ABOUT THIS EXERCISE
Exactly the lines from the beginning of the records to the line with "Task: Decrease quantity with the minus icon", both ends included, are to be given again, and pictures are to be left out.

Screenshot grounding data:
# # #

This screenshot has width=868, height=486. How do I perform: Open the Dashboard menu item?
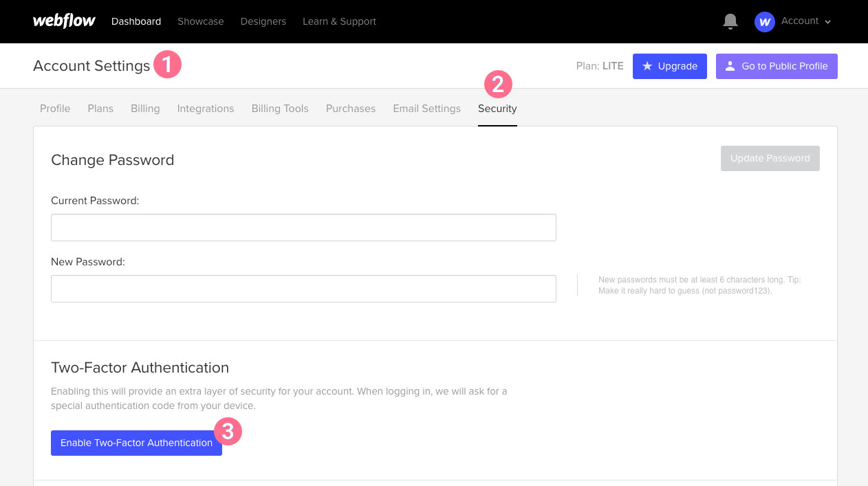pyautogui.click(x=136, y=21)
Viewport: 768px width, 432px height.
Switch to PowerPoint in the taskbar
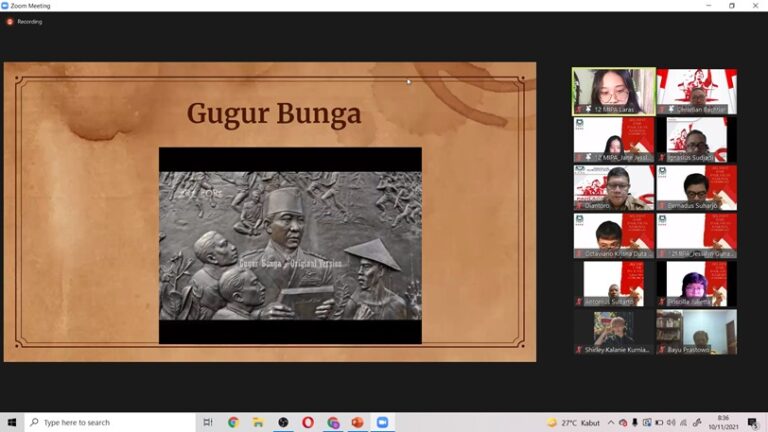pos(357,422)
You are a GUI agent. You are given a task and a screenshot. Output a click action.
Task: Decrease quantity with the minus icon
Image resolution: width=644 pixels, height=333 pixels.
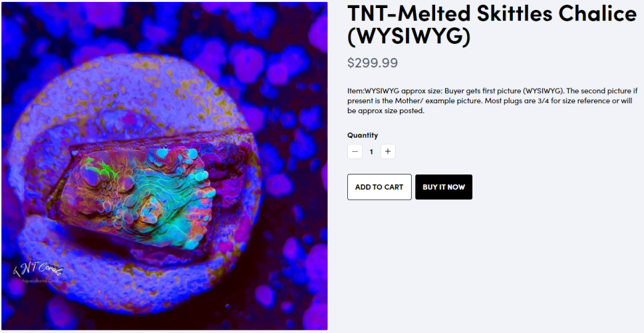coord(355,152)
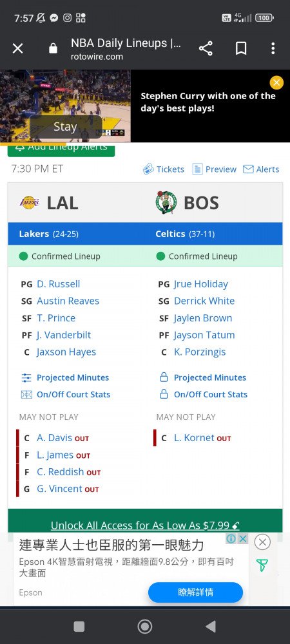Image resolution: width=290 pixels, height=644 pixels.
Task: Bookmark this page with the bookmark icon
Action: tap(241, 48)
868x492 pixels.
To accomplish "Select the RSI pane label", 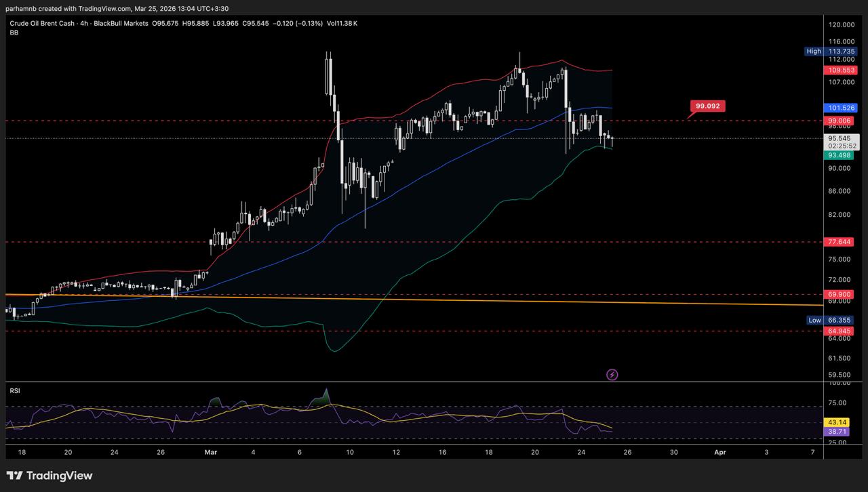I will pos(15,391).
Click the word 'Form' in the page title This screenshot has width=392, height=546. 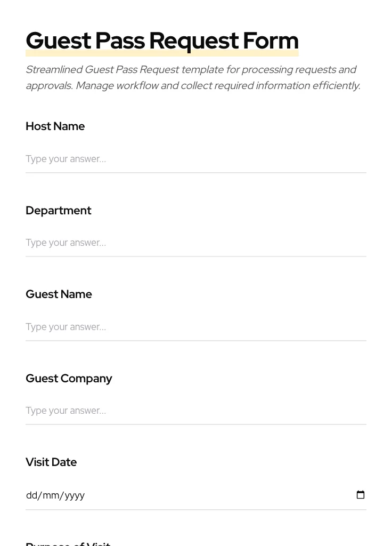271,41
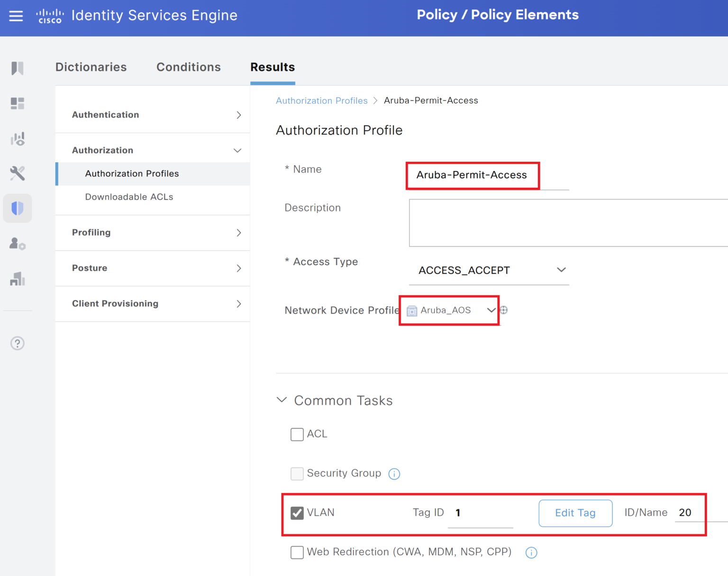Screen dimensions: 728x576
Task: Collapse the Common Tasks section
Action: coord(282,400)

# # #

EXERCISE OUTPUT
This screenshot has width=868, height=486. How do I perform: Open the Dashboard menu item?
pyautogui.click(x=136, y=21)
Viewport: 768px width, 432px height.
Switch to PowerPoint in the taskbar
pos(357,422)
You are a GUI agent. You are given a task and a screenshot. Output a click action.
Task: Decrease quantity with the minus icon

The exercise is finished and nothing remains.